I would looooove a coffee right now. That would be good. Want to Fedex me a coffee?  :crazy:


----------



## NicNak (Dec 5, 2009)

STP said:


> I would looooove a coffee right now. That would be good. Want to Fedex me a coffee?  :crazy:



lane: Daniel's Delivery is better than FedEx :teehee: Bringing you two extra large Tim Hortons coffees.  Then you have extra for later


----------



## Andy (Dec 5, 2009)

Daniels Delivery? Like Daniel, Daniel? I think I would be scared he would put moths in my coffee.  Two T Ho's sounds good though!! 

I can go get one later at the drive thru because I have to go out to plug my car in, I am just not looking forward to cleaning the snow off of my car and driving in this stuff. Blagh.


----------



## NicNak (Dec 5, 2009)

Yes, like "our" Daniel. :teehee:
I am sure Daniel wouldn't put moths in your coffee :support:

I think that is why I couldn't sleep well.  I had a Tim Hortons a bit late.  I had a hard time waking up so I had one, go figure then it prevents me from sleeping.    Oh well.

I don't mind driving in the snow.  Although we don't seem to get as much as most places, so if I lived further north, I might have a different way of thinking.

I am going to go and lay back down again and hope to catch a few more zzz's before mom wakes me up to take her out Christmas shopping.

Hope you can catch a few zzz's too STP.  :friends:  But so glad you got a good amount of sleep yesterday!


----------



## Andy (Dec 5, 2009)

Ok-Have a good snooze. 

I like driving in the snow too, it's the other drivers I am not keen about. 

Blah, anyway, sorry for babbling at you. Sleep well. Have fun shopping *gag*


----------



## NicNak (Dec 5, 2009)

STP said:


> Ok-Have a good snooze.



Thanks, you too!



STP said:


> I like driving in the snow too, it's the other drivers I am not keen about.

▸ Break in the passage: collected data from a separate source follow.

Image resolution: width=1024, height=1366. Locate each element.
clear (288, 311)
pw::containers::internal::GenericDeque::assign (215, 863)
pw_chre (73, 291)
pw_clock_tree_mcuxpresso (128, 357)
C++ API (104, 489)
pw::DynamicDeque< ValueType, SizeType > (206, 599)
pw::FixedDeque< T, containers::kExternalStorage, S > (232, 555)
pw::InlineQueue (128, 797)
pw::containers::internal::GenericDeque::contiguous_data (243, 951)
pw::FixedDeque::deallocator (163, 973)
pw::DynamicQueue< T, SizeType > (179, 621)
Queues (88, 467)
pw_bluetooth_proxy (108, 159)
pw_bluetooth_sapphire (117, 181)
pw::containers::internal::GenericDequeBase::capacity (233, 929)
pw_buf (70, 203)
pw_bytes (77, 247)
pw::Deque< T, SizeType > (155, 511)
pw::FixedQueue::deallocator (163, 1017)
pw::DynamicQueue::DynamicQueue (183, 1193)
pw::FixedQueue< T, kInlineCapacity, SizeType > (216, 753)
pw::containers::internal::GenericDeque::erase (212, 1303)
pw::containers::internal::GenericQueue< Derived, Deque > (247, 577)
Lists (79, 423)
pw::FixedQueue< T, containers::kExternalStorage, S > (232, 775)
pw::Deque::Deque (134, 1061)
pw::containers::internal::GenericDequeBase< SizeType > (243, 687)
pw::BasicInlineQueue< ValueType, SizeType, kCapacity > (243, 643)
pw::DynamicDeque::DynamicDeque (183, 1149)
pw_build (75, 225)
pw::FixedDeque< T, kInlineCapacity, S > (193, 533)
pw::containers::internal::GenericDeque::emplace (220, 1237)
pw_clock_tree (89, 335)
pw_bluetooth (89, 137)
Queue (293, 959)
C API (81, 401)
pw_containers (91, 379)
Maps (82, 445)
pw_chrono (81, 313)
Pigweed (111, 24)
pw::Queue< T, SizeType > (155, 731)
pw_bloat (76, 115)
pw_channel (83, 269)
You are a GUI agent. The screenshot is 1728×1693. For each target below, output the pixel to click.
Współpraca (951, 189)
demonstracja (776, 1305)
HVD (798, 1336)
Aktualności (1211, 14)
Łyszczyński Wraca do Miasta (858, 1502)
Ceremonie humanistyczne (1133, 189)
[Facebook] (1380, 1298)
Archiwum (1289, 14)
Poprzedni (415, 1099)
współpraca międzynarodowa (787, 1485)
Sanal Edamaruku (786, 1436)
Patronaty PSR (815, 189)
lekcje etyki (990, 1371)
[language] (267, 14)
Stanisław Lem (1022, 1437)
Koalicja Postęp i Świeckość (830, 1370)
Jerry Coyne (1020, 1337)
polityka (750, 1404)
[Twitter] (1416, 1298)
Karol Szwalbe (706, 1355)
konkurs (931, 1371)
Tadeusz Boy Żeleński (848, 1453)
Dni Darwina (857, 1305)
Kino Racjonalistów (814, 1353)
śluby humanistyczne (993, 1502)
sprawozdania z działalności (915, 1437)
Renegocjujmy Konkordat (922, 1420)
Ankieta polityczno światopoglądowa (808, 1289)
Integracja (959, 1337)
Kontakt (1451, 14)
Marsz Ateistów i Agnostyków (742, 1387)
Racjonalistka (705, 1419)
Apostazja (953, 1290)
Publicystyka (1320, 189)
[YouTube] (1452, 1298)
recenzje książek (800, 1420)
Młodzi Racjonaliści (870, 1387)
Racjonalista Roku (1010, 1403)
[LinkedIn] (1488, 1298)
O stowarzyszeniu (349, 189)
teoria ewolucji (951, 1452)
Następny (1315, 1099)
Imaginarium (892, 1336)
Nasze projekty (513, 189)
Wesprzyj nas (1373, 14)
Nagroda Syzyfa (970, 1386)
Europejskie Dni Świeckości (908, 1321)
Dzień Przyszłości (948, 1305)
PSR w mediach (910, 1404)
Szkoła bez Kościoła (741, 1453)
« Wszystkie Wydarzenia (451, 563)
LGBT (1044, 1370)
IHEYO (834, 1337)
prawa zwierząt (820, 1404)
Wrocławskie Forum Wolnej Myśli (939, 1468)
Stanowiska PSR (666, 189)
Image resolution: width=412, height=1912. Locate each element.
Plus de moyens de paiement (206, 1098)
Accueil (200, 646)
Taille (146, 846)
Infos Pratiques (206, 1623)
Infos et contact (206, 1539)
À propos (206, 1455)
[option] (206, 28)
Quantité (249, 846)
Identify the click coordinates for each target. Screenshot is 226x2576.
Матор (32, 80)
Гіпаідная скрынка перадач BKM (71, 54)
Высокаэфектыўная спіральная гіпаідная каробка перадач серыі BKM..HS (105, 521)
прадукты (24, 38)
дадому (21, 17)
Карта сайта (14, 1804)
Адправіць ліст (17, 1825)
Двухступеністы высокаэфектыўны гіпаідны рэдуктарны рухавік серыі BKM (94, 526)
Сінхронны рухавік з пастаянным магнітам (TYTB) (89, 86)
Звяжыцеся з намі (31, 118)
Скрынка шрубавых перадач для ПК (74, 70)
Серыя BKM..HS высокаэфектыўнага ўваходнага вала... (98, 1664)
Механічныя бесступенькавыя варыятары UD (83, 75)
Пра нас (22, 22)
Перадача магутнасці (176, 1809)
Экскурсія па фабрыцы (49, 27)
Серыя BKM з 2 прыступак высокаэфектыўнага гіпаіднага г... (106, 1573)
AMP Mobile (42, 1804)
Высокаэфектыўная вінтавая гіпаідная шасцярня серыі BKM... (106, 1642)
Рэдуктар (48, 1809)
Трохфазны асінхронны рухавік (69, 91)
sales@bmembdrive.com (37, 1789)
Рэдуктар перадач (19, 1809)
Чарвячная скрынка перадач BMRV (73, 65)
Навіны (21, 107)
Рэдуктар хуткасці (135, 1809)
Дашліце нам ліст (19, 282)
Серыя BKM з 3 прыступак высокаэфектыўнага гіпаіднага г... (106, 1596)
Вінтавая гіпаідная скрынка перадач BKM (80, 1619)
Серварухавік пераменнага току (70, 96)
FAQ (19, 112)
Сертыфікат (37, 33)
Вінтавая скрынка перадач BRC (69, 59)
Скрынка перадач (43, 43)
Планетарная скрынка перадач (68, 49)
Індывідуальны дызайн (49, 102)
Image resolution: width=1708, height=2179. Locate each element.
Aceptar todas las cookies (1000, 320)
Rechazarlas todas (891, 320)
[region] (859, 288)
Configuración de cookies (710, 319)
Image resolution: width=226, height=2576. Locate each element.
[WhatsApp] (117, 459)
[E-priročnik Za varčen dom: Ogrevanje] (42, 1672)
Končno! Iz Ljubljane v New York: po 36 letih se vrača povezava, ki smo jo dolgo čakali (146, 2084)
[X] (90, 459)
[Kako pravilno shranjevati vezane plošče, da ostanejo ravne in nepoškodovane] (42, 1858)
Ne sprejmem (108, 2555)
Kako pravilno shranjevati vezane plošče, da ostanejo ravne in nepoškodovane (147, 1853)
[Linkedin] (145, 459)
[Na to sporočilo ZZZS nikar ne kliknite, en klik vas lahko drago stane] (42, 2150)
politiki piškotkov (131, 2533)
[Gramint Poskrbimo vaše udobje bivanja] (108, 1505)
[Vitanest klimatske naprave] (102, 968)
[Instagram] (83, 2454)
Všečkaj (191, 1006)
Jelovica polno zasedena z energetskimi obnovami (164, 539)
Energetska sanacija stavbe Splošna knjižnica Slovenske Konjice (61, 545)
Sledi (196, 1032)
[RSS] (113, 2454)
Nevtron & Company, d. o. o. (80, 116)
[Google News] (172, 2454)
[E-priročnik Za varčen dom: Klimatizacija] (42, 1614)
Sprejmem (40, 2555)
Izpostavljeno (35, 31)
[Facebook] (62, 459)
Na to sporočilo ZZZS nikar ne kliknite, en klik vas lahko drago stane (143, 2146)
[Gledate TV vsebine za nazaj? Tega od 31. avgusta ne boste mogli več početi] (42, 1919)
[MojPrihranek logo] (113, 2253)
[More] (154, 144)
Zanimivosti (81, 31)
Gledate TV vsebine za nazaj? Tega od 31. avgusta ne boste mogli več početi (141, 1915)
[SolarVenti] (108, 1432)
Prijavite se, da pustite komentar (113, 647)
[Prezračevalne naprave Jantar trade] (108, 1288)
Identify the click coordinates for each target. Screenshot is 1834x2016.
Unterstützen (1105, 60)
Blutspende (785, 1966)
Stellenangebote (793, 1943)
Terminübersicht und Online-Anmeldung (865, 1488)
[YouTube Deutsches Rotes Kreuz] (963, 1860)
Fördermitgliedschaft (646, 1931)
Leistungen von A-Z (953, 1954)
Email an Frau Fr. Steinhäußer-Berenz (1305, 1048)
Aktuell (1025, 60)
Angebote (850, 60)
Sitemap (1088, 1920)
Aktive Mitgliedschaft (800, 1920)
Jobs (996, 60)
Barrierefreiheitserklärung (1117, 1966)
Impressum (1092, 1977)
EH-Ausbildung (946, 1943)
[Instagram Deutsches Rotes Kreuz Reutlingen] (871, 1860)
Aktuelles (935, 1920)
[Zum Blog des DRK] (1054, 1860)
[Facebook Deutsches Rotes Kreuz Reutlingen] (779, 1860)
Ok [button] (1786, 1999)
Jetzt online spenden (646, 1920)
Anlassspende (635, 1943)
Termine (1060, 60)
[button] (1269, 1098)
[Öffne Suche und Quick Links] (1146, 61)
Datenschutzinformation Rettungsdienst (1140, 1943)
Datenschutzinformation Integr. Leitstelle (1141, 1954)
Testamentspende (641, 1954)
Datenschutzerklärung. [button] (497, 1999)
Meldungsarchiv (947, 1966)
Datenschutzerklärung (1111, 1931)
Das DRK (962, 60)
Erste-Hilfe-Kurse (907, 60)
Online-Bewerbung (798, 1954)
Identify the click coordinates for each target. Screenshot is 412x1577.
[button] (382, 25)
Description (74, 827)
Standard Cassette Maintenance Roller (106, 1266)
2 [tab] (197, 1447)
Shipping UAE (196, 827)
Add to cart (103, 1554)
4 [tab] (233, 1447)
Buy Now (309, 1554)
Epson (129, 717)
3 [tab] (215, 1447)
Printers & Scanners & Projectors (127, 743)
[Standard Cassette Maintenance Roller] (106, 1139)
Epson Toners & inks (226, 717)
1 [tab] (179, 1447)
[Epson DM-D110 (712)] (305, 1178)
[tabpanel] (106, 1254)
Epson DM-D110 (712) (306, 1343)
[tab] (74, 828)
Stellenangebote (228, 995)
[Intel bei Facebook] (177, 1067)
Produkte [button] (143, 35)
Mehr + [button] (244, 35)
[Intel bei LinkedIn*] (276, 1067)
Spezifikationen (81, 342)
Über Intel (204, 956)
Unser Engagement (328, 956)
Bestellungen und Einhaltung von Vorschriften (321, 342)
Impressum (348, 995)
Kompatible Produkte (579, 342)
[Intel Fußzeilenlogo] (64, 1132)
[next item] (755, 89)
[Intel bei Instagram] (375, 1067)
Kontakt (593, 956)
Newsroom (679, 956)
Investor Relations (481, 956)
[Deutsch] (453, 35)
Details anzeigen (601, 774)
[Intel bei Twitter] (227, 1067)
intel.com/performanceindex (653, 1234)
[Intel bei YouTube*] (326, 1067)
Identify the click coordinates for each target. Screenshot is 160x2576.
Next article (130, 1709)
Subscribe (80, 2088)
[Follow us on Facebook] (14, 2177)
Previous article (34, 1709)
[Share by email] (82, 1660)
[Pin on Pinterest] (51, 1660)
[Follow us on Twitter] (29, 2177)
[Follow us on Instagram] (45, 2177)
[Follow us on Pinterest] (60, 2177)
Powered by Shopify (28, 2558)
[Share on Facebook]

Ugh, that is true.  People tend to "forget" how to drive in the snow.



STP said:


> Blah, anyway, sorry for babbling at you. Sleep well. Have fun shopping *gag*



You're not babbling, no worries.  I will "try" to have fun shopping.  Maybe I will go to the pet store too, make it worth the trip 

Talk to you soon STP, have a nice day.


----------



## David Baxter PhD (Dec 5, 2009)

STP said:


> Two T Ho's sounds good though!!



Ho's? 

"Pity the poor fool!" ~ Mr. T


----------



## Banned (Dec 5, 2009)

STP said:


> Looks like I buggered up my sleep schedule by sleeping as long as I did. I just needed to catch up I think. Next time i need to set an alarm I guess.


 
I once heard that if you need an alarm to wake up you're not getting enough sleep.  I don't know if it's true or not, but it kind of makes sense I suppose.  And apparently 20 minutes is the max we should be napping (ya right haha).

My doctor is not renewing my Imovane - she said I've been on it too long and I'm too reliant on it (its only been two months), so I guess I'm back to the land of no sleep myself.  I haven't slept yet...laid in bed all night at least trying to relax.

May I join you for wall staring 101?  I'm getting really bored with the internet too.  I never thought I'd say that but there - I did .


----------



## NicNak (Dec 5, 2009)

David Baxter said:


> Ho's?
> 
> "Pity the poor fool!" ~ Mr. T



I just pictured you with mohawk like Mr T :rofl:

Sorry, :blush:


----------